Catulo y Clodia. En la taberna de la Novena Columna

CINNA.: Oye, ¿ése no es Furio?

CATULO.: Sí, y el que está a su lado es Gelio, y el otro Egnacio.

CIN.: Y la mujer…en la taberna  taberna

CAT.: Sí.

CIN.: Será mejor que nos vayamos.

CAT.: No, yo me quedo.

CIN.: Tú estás loco. ¿Qué pretendes? ¿No me dirás que vas a rescatarla de este infierno? Porque, aunque fueses el mismo Orfeo con su lira, te aseguro que no podrías sacar a esa mujer de aquí.

CAT.: Siéntate, Cinna, por favor, y escúchame un momento. Si yo soy Orfeo y ella es Eurídice, ¿quién o qué fue la serpiente? ¿El inmundo animal cuya picadura malogró una vida luminosa y acabó por sepultarla en este mundo tenebroso?

CIN.: Quizá no hubo picadura, quizá no hubo serpiente. Quizá ella ha sido siempre así.

CAT.: ¿Quieres decir que siempre ha estado en el barro, incluso cuando los dos viajábamos sobre las nubes? No, no lo creo. Hubo serpiente, hubo picadura, hubo algo que la ha ido arrastrando hasta aquí abajo. Algo de ella misma, quizá.

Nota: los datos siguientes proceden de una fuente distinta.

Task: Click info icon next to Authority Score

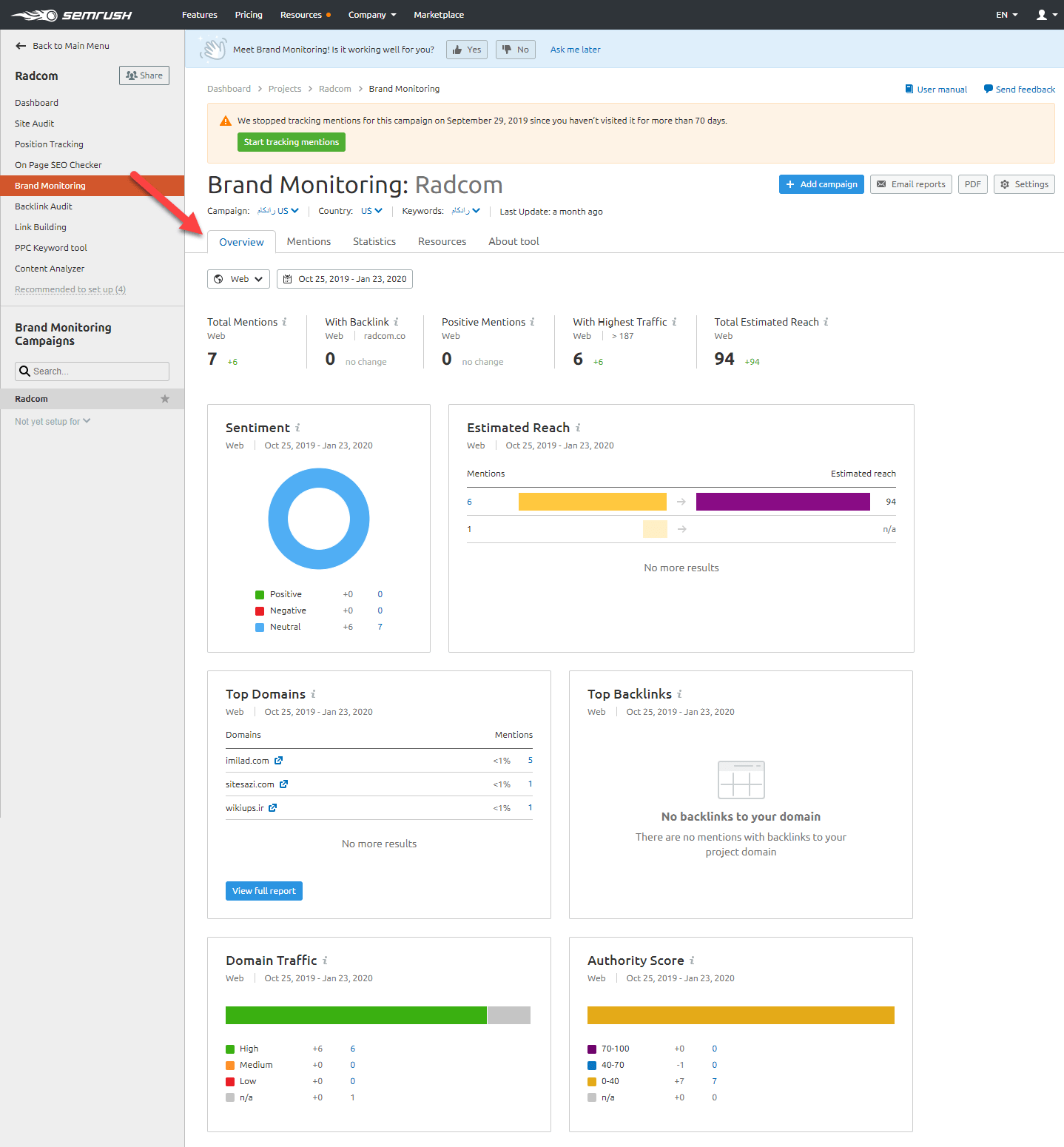Action: pos(692,961)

CIN.: Si quieres, puedes preguntárselo. Viene hacia aquí. Será mejor que me vaya.

CAT.: No es necesario.

CIN.: Adiós, Catulo. Y sal cuanto antes de este infierno, por favor.

CLODIA: ¿Me buscabas?

CAT.: No más que otras veces.

CLO.: Sé que recibiste mi mensaje.

CAT.: Sé que recibiste mi contestación.

CLO.: Muy estúpida, por cierto.

CAT.: Y muy verdadera.

CLO.: ¿Quieres decir que ya no somos ni siquiera amigos?

CAT.: Ni siquiera. Nunca hemos sido amigos, Clodia. Hay que saber amar, para eso.

CLO.: Yo amo a mis amigos.

CAT.: Tú ni amas ni tienes amigos. Contéstame a una pregunta. ¿Alguna vez me has querido? Contéstame, por favor.

CLO.: ¿Qué importa ahora eso? Te gusta remover las cosas. Déjalas ya. Alguna vez fui joven. Alguna vez fui feliz. ¿Y qué? Todo eso pasó. Lo que cuenta es el presente.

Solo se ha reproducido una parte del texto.